Sensorineural hearing loss is the most frequent sensory deficit of childhood and is of genetic origin in up to 75% of cases. It has been shown that mutations of the SLC26A4 (PDS) gene were involved in syndromic deafness characterized by congenital sensorineural hearing impairment and goitre (Pendred's syndrome), as well as in congenital isolated deafness (DFNB4). While the prevalence of SLC26A4 mutations in Pendred's syndrome is clearly established, it remains to be studied in large cohorts of patients with nonsyndromic deafness and detailed clinical informations. In this report, 109 patients from 100 unrelated families, aged from 1 to 32 years (median age: 10 years), with nonsyndromic deafness and enlarged vestibular aqueduct, were genotyped for SLC26A4 using DHPLC molecular screening and sequencing. In all, 91 allelic variants were observed in 100 unrelated families, of which 19 have never been reported. The prevalence of SLC26A4 mutations was 40% (40/100), with biallelic mutation in 24% (24/100), while six families were homozygous. All patients included in this series had documented deafness, associated with EVA and without any evidence of syndromic disease. Among patients with SLC26A4 biallelic mutations, deafness was more severe, fluctuated more than in patients with no mutation. In conclusion, the incidence of SLC26A4 mutations is high in patients with isolated deafness and enlarged vestibular aqueduct and could represent up to 4% of nonsyndromic hearing impairment. SLC26A4 could be the second most frequent gene implicated in nonsyndromic deafness after GJB2, in this Caucasian population.

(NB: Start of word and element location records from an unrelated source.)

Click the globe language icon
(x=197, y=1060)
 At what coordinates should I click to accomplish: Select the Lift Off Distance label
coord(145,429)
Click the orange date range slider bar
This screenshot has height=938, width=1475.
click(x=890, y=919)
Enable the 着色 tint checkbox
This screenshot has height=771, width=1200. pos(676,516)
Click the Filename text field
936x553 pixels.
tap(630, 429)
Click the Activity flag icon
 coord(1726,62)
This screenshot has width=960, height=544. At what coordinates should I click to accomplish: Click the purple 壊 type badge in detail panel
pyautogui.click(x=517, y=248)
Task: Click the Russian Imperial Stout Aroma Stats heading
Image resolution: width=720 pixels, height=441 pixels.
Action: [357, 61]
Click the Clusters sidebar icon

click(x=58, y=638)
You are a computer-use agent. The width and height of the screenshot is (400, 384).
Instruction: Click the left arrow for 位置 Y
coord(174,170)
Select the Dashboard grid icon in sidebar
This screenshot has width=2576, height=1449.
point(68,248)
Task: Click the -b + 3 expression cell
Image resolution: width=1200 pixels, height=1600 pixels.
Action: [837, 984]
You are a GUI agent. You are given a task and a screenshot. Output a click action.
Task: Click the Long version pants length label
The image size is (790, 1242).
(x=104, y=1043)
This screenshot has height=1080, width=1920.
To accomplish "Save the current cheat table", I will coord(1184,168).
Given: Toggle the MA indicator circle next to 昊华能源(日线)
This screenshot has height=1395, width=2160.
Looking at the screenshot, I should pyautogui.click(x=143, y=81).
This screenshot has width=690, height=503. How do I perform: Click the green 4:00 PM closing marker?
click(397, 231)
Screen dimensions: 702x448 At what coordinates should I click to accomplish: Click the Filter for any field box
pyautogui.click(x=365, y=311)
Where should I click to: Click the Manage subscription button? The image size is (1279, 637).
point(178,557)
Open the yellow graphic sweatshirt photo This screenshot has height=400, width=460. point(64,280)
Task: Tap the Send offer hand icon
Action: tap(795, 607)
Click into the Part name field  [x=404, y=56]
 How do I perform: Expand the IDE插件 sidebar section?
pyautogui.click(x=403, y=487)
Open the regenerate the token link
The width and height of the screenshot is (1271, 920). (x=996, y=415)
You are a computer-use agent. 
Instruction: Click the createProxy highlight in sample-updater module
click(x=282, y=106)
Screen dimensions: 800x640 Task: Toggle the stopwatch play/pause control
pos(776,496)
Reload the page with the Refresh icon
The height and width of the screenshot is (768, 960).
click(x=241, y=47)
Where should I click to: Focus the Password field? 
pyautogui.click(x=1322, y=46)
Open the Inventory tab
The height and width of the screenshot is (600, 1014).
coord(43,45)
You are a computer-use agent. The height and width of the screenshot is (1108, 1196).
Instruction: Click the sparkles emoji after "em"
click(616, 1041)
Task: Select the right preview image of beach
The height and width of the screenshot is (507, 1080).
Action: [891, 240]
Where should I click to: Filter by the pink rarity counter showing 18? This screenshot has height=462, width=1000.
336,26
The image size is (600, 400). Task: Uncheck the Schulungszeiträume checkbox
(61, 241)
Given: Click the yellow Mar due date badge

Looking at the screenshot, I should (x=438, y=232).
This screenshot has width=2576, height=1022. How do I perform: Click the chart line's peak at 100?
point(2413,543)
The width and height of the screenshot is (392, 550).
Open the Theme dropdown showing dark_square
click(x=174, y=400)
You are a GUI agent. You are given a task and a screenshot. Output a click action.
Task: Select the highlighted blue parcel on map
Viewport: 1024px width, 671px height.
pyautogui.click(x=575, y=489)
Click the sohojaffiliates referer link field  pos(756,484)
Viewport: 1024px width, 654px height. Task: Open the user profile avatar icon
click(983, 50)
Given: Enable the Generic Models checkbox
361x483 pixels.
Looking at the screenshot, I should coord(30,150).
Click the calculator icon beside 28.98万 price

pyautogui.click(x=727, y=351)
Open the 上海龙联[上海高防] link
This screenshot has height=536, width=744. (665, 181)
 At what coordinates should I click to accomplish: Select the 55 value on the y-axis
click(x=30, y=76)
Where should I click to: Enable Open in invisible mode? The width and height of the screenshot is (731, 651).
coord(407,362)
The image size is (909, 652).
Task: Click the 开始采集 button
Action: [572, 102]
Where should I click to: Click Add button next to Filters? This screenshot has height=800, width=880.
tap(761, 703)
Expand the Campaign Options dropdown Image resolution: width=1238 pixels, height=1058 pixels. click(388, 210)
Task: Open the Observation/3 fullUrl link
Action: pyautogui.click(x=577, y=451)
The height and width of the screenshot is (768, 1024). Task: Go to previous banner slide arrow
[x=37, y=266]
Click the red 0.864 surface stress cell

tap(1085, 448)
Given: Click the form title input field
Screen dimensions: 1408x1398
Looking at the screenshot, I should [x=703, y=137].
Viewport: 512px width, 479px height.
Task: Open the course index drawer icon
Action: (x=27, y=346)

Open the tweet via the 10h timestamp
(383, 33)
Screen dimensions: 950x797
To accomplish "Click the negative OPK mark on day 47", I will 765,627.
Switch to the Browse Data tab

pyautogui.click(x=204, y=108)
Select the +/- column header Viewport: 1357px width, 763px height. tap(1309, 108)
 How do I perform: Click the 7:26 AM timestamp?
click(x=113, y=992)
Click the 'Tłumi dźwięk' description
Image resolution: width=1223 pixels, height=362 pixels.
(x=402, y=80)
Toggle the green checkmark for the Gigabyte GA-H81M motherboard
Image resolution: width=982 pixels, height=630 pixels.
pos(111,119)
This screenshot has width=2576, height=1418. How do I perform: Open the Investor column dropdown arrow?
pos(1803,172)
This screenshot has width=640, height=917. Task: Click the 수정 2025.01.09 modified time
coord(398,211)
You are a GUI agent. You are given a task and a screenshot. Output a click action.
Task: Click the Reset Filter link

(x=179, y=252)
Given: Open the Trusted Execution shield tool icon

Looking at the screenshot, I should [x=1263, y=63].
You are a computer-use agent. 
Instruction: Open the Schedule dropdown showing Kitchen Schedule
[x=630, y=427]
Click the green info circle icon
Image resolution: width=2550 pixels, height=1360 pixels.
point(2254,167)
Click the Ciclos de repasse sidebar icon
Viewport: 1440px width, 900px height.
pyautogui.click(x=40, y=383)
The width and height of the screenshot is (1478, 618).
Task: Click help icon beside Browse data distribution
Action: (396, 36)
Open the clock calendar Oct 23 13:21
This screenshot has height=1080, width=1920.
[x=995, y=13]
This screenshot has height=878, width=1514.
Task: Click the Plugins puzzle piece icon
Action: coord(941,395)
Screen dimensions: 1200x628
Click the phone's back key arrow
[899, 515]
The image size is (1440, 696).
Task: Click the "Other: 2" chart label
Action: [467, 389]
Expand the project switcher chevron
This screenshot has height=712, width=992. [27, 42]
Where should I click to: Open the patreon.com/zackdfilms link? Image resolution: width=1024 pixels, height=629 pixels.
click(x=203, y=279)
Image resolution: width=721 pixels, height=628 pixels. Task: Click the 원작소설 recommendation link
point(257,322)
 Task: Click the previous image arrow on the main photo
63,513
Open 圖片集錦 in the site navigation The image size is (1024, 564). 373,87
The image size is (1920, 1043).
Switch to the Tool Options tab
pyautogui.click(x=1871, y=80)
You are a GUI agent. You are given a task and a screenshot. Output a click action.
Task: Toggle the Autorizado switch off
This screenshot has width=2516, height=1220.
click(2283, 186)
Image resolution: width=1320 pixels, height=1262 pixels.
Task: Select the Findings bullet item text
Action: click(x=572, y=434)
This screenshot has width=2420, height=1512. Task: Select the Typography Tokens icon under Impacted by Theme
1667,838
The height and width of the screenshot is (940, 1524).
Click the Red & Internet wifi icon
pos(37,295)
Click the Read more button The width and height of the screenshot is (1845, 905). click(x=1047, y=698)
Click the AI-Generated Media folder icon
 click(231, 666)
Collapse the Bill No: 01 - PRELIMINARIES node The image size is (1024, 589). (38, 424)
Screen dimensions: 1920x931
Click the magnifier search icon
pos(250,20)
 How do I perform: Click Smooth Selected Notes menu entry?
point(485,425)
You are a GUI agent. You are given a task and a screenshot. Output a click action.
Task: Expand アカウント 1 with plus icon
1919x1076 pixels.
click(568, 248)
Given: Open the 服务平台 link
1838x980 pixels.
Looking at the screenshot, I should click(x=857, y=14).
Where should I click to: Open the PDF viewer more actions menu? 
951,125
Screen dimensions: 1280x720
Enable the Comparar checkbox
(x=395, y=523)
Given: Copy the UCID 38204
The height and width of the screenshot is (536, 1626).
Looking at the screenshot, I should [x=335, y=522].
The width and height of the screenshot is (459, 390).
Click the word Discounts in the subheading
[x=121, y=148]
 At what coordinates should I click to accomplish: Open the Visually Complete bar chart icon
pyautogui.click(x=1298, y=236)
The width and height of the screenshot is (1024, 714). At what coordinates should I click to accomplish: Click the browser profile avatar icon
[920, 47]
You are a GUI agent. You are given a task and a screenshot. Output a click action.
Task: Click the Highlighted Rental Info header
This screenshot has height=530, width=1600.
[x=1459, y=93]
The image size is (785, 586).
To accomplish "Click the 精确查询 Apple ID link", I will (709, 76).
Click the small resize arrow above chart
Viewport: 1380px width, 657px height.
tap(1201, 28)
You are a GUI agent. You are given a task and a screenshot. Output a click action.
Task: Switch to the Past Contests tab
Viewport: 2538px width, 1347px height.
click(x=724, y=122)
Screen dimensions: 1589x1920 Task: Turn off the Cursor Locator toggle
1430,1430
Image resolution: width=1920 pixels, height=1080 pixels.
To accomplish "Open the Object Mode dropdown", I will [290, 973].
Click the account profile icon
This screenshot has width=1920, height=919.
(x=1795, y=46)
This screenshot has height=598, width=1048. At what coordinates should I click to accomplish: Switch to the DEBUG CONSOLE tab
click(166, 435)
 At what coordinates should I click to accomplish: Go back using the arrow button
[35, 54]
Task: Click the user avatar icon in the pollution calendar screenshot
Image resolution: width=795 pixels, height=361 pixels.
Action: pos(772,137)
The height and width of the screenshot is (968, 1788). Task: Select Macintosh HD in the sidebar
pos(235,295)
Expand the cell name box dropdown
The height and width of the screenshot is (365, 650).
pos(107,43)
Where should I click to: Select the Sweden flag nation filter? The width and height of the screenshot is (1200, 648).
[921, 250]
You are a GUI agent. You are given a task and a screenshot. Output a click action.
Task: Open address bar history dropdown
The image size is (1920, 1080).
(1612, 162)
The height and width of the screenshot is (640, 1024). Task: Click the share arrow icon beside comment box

感音神经性听力损失是儿童期最常见的感觉缺陷,高达75%的病例具有遗传起源。研究表明,SLC26A4(PDS)基因突变与以先天性感音神经性听力障碍和甲状腺肿为特征的综合征性耳聋(彭德莱德综合征)以及先天性孤立性耳聋(DFNB4)有关。虽然彭德莱德综合征中SLC26A4突变的患病率已明确确定,但在大量非综合征性耳聋患者队列及详细临床信息中仍有待研究。在本报告中,对来自100个无亲缘关系家庭的109例患者进行了基因分型,这些患者年龄在1至32岁之间(中位年龄:10岁),患有非综合征性耳聋且前庭导水管扩大,采用变性高效液相色谱(DHPLC)分子筛查和测序对SLC26A4进行检测。在100个无亲缘关系家庭中总共观察到91个等位基因变异,其中19个从未被报道过。SLC26A4突变的患病率为40%(40/100),双等位基因突变率为24%(24/100),有6个家庭为纯合子。本系列纳入的所有患者均有耳聋记录,伴有前庭导水管扩大且无任何综合征性疾病证据。在SLC26A4双等位基因突变的患者中,耳聋更严重,比无突变患者波动更大。总之,在孤立性耳聋且前庭导水管扩大的患者中,SLC26A4突变的发生率很高,可能占非综合征性听力障碍的4%。在这个白种人群中,SLC26A4可能是继GJB2之后与非综合征性耳聋相关的第二常见基因。